The Kowloon Cricket Club, also called KCC (九龍木球會), is a members only cricket club and social club situated in Kowloon, Hong Kong, on Cox's Road.

==History==
The Cricket Club was established on 4 October 1904 and was provided land from the government in King's Park.
It competed with local clubs like the Hong Kong Cricket Club, the Craigengower Cricket Club, the Parsee Cricket Club, Royal Engineers, the Army Ordnance Corps CC and the Civil Service CC
Royal Army Medical Corps and HMS Tamar soldiers played with KCC in the South China Morning Post Shield.

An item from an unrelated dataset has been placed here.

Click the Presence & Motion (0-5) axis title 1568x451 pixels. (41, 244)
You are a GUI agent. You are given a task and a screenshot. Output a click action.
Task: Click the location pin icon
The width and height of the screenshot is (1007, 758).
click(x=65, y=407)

The foundation stone of the first Clubhouse was laid on 18 January 1908 by the President and benefactor, Sir Hormusjee N. Mody, who was later presented with an engraved silver trowel to mark the occasion. The Kowloon Cricket Club Pavilion was opened by the Governor H.E. Sir Frederick Lugard on 11 July 1908.

Due to World War II, the club did not operate between 1941 and 1946.

The club competed for the Hancock Memorial Shield after 1946.

As of January 2016, its head coach is Ryan Campbell, who is also the batting coach of the Hong Kong national cricket team.

==Facilities==
The KCC has its own cricket pitch.

Since 1992 it has been the venue of the Hong Kong Cricket Sixes (apart from the 1996 and 1997) editions. It also has a full-size bowling green.